>>>

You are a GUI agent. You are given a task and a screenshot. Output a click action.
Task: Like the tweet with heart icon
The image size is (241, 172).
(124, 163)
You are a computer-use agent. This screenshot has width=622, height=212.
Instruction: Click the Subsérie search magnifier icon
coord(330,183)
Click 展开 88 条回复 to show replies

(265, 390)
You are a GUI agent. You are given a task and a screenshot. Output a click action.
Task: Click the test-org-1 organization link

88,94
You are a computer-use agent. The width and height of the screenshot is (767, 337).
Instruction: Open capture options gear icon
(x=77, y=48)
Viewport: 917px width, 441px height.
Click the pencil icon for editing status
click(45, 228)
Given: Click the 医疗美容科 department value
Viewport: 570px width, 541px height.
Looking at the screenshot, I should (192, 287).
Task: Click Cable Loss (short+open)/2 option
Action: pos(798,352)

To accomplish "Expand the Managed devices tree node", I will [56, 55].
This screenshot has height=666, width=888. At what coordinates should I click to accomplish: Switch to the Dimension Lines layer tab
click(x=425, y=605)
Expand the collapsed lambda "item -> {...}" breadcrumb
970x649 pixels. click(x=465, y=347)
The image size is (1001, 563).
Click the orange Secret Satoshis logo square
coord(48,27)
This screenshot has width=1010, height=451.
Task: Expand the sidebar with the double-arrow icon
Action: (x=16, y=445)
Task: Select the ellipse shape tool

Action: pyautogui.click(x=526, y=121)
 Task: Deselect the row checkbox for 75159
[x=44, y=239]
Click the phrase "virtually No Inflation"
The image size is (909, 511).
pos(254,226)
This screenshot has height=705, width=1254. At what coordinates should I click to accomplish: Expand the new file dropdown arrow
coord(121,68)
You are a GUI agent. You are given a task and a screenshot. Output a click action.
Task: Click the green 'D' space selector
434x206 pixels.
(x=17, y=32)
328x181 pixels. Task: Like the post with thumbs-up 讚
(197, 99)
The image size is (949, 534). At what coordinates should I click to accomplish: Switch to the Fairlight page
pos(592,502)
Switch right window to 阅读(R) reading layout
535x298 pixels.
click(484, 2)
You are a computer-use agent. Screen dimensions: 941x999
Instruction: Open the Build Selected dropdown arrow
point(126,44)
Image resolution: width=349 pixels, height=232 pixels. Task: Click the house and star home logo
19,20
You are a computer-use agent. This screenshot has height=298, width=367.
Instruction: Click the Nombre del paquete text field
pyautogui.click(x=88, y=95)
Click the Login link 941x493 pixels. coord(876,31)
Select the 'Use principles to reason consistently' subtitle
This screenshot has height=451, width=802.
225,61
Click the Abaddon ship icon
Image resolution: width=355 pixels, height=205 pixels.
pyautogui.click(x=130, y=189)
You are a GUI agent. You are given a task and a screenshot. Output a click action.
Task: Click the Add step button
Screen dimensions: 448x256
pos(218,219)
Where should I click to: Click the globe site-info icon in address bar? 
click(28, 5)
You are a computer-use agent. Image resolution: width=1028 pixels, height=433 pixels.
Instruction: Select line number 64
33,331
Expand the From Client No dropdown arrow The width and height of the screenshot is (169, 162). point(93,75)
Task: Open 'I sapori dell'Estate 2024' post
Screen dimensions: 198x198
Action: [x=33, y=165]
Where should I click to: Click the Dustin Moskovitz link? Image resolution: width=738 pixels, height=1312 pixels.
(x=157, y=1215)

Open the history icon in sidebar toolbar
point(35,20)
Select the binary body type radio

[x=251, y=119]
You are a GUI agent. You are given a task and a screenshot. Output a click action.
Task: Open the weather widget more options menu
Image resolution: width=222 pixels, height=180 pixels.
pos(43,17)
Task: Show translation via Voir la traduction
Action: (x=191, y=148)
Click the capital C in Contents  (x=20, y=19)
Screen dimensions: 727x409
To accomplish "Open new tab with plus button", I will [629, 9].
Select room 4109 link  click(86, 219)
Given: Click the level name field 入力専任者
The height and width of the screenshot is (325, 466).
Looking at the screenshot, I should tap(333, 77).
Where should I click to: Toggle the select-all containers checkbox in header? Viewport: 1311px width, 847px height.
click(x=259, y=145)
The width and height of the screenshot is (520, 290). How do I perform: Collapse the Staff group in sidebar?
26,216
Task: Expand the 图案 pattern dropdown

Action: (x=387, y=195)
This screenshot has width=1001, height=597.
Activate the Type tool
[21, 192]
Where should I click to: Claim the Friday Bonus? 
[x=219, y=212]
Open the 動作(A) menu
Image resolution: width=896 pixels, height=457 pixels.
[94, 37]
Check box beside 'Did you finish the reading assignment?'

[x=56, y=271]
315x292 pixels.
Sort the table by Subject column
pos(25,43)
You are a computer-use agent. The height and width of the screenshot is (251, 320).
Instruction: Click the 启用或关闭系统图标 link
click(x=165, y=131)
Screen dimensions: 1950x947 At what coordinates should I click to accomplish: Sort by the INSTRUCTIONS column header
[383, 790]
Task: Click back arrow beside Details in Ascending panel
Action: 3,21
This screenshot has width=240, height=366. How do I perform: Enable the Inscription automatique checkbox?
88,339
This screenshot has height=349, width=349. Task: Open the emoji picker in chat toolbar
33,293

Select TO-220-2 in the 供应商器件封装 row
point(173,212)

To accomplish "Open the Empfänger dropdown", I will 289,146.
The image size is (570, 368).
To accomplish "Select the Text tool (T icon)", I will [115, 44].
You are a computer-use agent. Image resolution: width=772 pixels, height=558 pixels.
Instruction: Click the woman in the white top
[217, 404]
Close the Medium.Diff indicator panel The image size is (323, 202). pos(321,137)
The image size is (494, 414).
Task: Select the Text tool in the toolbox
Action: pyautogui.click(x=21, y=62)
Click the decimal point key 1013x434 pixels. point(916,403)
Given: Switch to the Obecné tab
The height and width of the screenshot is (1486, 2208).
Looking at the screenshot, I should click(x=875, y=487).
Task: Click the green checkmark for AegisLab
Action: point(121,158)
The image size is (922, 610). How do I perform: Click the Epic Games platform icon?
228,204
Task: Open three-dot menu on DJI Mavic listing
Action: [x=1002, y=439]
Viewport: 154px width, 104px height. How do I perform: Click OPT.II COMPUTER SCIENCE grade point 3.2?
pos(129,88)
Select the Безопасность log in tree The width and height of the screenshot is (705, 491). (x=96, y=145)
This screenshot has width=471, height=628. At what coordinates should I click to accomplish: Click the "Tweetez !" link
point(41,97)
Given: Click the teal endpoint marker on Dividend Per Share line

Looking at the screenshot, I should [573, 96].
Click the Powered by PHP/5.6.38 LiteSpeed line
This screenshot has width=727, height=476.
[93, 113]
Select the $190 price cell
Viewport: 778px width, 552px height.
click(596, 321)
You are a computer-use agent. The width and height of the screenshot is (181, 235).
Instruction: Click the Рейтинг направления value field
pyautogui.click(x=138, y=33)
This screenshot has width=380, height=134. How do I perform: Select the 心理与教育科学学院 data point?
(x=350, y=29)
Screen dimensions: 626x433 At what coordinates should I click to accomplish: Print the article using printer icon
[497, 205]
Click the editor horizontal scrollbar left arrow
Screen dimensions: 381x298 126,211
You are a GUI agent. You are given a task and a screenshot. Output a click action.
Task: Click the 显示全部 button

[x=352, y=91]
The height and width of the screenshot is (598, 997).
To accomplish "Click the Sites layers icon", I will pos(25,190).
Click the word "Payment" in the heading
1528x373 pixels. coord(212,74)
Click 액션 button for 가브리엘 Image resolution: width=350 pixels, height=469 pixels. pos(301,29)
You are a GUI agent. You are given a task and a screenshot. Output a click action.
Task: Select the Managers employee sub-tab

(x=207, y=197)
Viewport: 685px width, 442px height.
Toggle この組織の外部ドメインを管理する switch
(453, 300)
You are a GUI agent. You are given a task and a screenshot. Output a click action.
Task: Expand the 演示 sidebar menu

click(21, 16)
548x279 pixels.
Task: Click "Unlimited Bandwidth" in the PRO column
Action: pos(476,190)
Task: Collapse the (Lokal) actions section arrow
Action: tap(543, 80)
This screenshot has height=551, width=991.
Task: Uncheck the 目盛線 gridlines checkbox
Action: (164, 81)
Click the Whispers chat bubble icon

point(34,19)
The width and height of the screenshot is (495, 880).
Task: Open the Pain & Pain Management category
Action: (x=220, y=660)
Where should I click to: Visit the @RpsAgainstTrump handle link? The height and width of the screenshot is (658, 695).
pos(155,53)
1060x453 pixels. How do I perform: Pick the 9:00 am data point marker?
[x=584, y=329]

<<<

WHAT YOU ARE ASKED TO DO |
Give only the lines from the one holding "Task: Expand the 图案 pattern dropdown" through the one holding "315x292 pixels.", each restated exactly as it appears above.

ANSWER BOX |
Task: Expand the 图案 pattern dropdown

Action: (x=387, y=195)
This screenshot has width=1001, height=597.
Activate the Type tool
[21, 192]
Where should I click to: Claim the Friday Bonus? 
[x=219, y=212]
Open the 動作(A) menu
Image resolution: width=896 pixels, height=457 pixels.
[94, 37]
Check box beside 'Did you finish the reading assignment?'

[x=56, y=271]
315x292 pixels.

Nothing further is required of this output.